__What you are asked to do__: If a line holds the word "Given", copy it from the entries.
>>
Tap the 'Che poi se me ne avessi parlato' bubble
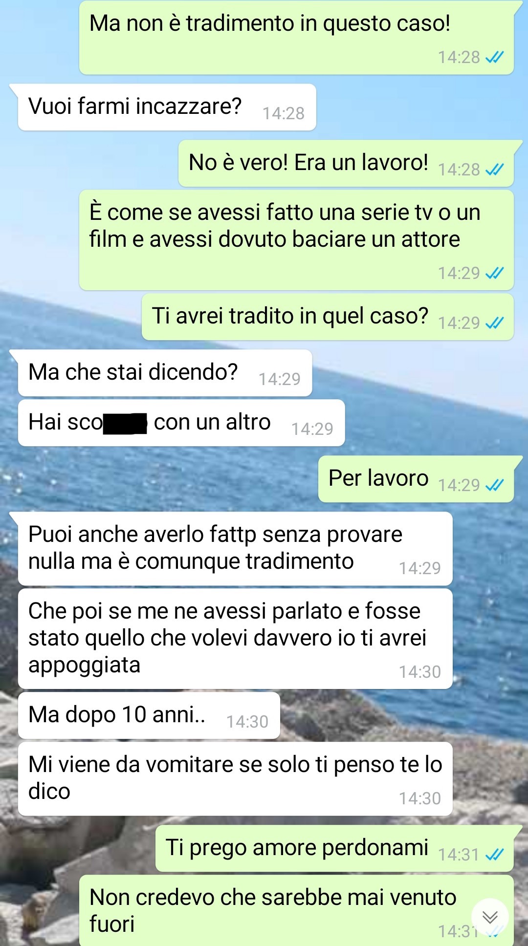 click(235, 639)
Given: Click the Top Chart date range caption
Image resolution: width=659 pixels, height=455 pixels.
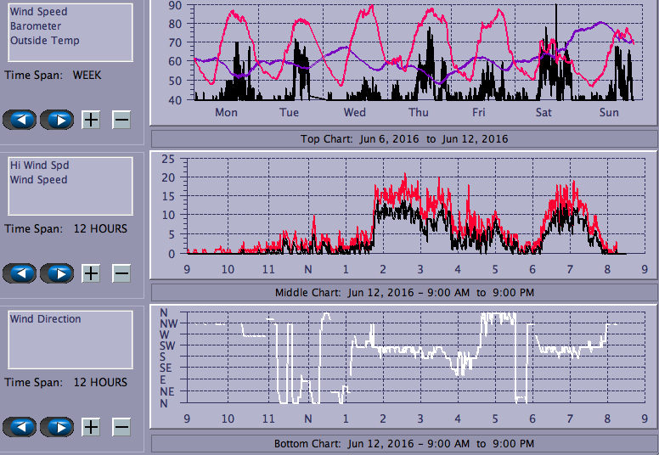Looking at the screenshot, I should pos(404,139).
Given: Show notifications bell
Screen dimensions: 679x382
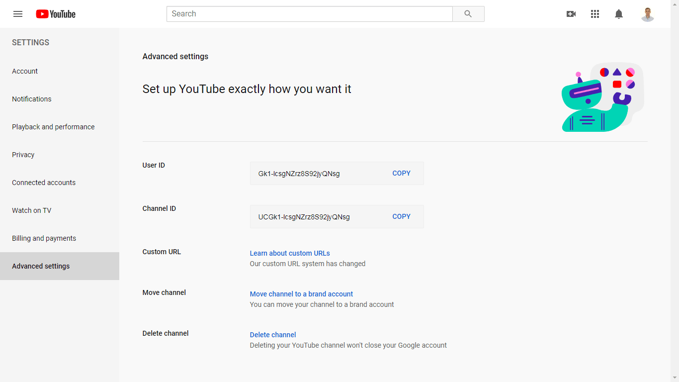Looking at the screenshot, I should [x=619, y=14].
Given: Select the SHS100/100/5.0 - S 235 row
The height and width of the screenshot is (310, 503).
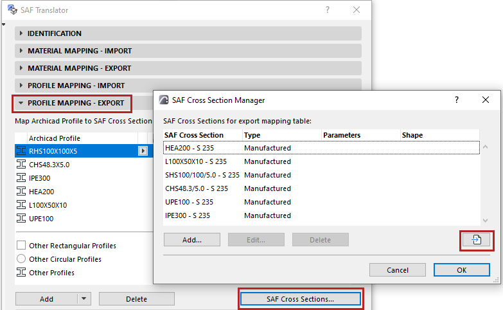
<<
__Task answer__:
Given: Click the Top Chart date range caption
Given: Show notifications bell
Given: Select the SHS100/100/5.0 - S 235 row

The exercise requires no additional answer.